One of the biggest creations of the media in the 21st Century. Keep in mind, we're talking about the same century that has brought us Jessica Lynch, Kobe Bryant's accuser, Scott Peterson and upped the Michael Jackson level higher than it's ever been before.

During the DC Sniper attacks in October 2002, which left ten dead, three critically injured and forced over five million people living in the DC Metro Area into a media fueled frenzy, Montgomery County, Maryland's chief of police Charles Moose was labeled as the "hero" of the entire situation.

Yet although Moose had kept his jurisdiction relatively crime free and had 27 years experience with the Portland, Oregon police force, he handled the entire DC Sniper case absolutely horribly.

Throughout the month, Moose held press conferences that were picked up by every news network in America from CNN to MSNBC. He did "heroic" things such as encourage everyone to be on the look out for white trucks and vans, thus holding up traffic all over the D.C area for everyone who owned a white truck or van. All because one guy someplace said he thought he maybe saw one Chevy Astrovan driving a bit fast after one of the attacks. He joined in the media by tossing around terms like psycho madman and al Qaeda when discussing the criminals, possibly only to push the silly paranoia up even more for all the cameras around him. He blasted the media that created him in the first place for revealing "too much" information about the search for the killer, then went under the spotlight and read chilling selections from the letters the killers wrote. Things such as "Your children are not safe" and "I am god" that would elevate the region's fear. While in reality, more people died in car accidents in the D.C area than from the sniper in October 2002.

Then, on October 9th, 2002, Moose made this statement to the media. In which he bashed the very people that created his fame for revealing too much information, and came across sounding like an overly strict elementary school teacher:

'I have not received any message that the citizens want Channel 9 or The Washington Post or any other media outlet to solve this case, if they do, then let me know. We will go and do other police work, and we will turn this case over to the media, and you can solve it."

Not to mention Moose was upset because they released the information of the first clue found. That first clue was a tarot card for Death. Chilling? Oh yeah. Ratings boosting? Oh yeah! Information that was detrimental to the case if released? Absolutely not.

And just when it seemed like the level of artificial fear couldn't be heightened anymore, Moose found a way. On October 15th, 2002, the day after a woman was killed in my home jurisdiction of Fairfax County, Virginia, at the request of Moose and other officials, Defense Secretary Donald Rumsfeld approved the deployment of a U.S. Army intelligence plane to help find the sniper.

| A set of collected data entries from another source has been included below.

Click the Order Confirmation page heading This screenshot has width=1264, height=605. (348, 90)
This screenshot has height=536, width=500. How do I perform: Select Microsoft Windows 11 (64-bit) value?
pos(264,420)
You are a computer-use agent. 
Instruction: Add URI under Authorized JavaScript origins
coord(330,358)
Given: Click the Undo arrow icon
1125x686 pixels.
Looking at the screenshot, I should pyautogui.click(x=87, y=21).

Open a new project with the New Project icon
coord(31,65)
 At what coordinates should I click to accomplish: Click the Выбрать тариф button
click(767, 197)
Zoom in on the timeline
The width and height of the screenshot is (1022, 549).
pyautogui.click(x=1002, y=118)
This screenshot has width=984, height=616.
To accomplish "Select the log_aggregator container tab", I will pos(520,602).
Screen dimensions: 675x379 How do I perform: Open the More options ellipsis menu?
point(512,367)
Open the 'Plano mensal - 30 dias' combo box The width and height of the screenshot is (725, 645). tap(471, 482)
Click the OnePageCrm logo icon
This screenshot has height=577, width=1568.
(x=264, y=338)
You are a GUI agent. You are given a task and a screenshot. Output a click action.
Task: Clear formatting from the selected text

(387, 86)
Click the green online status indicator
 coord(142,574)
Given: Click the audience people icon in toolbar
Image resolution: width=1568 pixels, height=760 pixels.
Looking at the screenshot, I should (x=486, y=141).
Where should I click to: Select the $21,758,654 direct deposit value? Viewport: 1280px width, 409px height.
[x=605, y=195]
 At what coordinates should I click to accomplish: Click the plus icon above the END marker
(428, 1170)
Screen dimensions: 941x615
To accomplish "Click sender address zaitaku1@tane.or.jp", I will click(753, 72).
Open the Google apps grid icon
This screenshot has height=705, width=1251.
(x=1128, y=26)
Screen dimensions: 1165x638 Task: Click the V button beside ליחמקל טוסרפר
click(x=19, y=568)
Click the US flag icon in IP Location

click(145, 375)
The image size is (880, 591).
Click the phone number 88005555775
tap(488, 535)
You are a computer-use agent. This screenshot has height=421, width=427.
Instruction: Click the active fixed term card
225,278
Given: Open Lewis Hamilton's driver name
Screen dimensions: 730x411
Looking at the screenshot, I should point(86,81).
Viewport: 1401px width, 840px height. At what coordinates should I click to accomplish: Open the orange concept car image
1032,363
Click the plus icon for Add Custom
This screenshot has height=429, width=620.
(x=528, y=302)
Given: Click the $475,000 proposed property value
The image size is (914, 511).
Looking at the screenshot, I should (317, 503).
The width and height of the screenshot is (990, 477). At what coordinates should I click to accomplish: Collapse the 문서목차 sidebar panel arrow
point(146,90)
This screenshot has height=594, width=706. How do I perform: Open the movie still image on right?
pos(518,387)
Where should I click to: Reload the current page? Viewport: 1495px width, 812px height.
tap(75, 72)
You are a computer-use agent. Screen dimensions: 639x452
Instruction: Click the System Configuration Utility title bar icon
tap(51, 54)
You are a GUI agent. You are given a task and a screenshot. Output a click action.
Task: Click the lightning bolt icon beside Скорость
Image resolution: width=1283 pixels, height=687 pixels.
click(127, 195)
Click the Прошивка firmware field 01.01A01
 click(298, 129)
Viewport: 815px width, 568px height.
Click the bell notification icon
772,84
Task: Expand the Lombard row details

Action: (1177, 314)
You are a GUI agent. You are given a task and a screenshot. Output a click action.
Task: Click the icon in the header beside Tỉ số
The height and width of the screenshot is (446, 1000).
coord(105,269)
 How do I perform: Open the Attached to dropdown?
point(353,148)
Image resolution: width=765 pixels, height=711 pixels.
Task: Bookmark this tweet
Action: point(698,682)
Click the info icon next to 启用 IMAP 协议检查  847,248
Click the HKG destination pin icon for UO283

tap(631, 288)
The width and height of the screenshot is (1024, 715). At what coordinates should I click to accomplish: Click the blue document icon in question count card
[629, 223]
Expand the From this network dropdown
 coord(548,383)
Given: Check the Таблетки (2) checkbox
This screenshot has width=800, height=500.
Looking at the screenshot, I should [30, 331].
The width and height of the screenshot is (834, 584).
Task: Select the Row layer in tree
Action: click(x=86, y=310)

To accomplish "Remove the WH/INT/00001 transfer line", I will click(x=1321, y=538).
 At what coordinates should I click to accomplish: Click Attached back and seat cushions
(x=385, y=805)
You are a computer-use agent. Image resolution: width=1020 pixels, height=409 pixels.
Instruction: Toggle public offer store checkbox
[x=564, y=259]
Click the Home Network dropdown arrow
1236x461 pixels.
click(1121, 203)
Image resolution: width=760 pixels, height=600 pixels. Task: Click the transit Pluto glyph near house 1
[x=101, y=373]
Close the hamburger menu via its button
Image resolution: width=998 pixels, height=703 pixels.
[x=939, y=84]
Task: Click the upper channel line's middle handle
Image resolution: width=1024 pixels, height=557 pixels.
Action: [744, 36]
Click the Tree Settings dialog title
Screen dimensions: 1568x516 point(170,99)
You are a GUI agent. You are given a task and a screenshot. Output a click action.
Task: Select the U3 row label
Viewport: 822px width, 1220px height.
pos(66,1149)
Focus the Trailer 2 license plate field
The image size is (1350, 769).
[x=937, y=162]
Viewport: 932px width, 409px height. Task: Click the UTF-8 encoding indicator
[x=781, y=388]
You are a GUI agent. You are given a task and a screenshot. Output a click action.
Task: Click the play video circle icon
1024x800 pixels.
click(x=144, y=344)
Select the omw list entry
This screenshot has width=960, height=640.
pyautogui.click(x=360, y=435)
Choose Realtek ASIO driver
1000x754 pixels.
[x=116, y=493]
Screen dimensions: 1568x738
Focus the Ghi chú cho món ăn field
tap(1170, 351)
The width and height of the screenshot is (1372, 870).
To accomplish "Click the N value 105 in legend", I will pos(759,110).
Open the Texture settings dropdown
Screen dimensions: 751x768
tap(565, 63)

Moose sat around while bloodhounds ran around D.C area woods, Interstate 95 was held up by massive roadblocks and our Army's planes swooped around the region. Yet the unknown sniper still managed to kill two more people around Richmond, Virginia.

Then, on October 24th, 2002, the police force of Frederick County, Maryland, over 50 miles from Moose's "war room", found two men, John Allen Muhammad and John Lee Malvo sleeping in their 1990 blue Chevrolet Caprice off Interstate 70.

And let me tell you, you'd be shocked how a Chevy Caprice looks absolutely nothing like a Chevy Astrovan.

However, after hearing that somebody else's police force had caught the killers, and not his own, Moose made a statement that the public should not assume Muhammad was involved in any of the shootings. And while a cautionary statement would have been fine, I think the rifle of the same caliber used in the attacks right next to a scope and a tripod in the backseat were conclusive enough evidence. Not to mention the hole cut out in the trunk of the car, just big enough to fit the rifle.

Finally, the sniper had been caught, and no thanks to the bumbling investigative techniques of Charles Moose. Yet, he wasn't done quite yet. For Moose felt the urge to cash in on his fame.

After being Time Magazine’s Person of the Week and weeks of favorable interviews on news networks and various morning talk shows, Moose started writing a book based on his personal "heroics" during the sniper case. Yet, they were some issues he had overlooked. On March 3rd, 2003, he was probed by the Montgomery County Ethics Commission for actions which violated strict ethics laws barring county officials from profiting from their work. On June 19th, 2003, Moose resigned from his position as police chief, mainly because he couldn't publish his book legally as the police chief of Montgomery County. On September 15th, 2003, Dutton Books published Three Weeks in October: The Manhunt for the Serial Sniper. Only weeks later, Moose pocketed character likeness royalties when the USA Cable Television Network aired a film titled "D.C. Sniper: 23 Days of Fear" that had three time Emmy winner and Golden Globe nominated actor Charles Dutton playing Moose.

Now I don't know about you, but I have little respect for a man created entirely by the media who puts and keeps the entire region I live in unnecessarily on edge for weeks, follows red herrings all over in a lame investigation to catch a killer, ends up not being responsible in the slightest for the capture of the killers, then resigns from his duty of protecting the innocent and upholding the law to go make some blood money and then retires for life.

I know a hero when I see one. Charles Moose is not a hero.